Zinc is also an essential element that is indispensable for human health and for all living organisms.
The zinc demand/supply situation is the key price driver. Demand is generally correlated to the cycle of global industrial production, while metal supply follows investment trends in the industry.
In 2005 the price of zinc rose 55%, and increased a further 81% by the end of August 2006. Price increases have been driven by several factors, including positive supply/demand fundamentals, a shortage of zinc concentrates, a decrease in available stockpiles and investment flows into base metals.
World zinc demand increased between 1994 and 2005 to 10.7 million tonnes, recording a growth rate of about 3.6% per year.
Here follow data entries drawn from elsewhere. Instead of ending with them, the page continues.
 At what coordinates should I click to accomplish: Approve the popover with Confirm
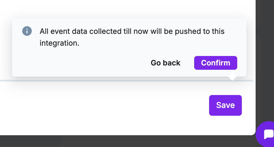(x=215, y=63)
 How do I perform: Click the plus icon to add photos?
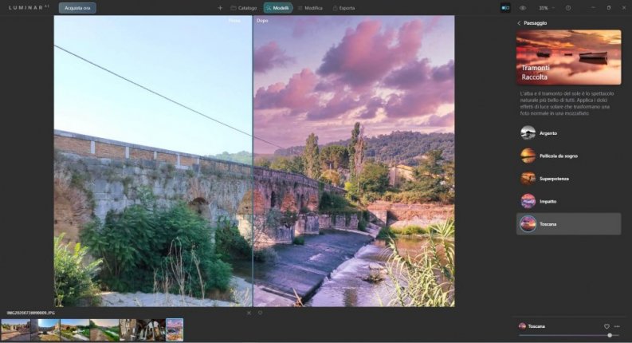220,8
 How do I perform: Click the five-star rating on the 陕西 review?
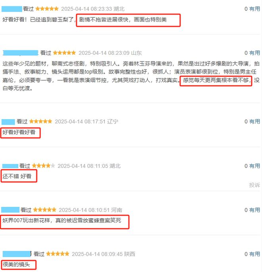pyautogui.click(x=58, y=254)
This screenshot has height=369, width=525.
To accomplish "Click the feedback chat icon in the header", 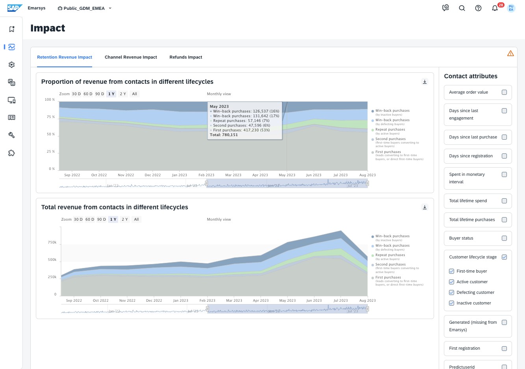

China is the largest consumer of zinc, accounting for 23% of global demand in 2005. Growth in demand for zinc is expected to outpace new supply in 2006 and 2007.
Zinc supply comes from two sources: approximately 70% is new mine supply, while 30% is from recycled material. Mine supply has averaged annual growth of 2% to 3% per year since 1990. Despite higher prices, there is still only a modest amount of new capacity on the horizon, and many of the projects under consideration have a high degree of political risk associated with them.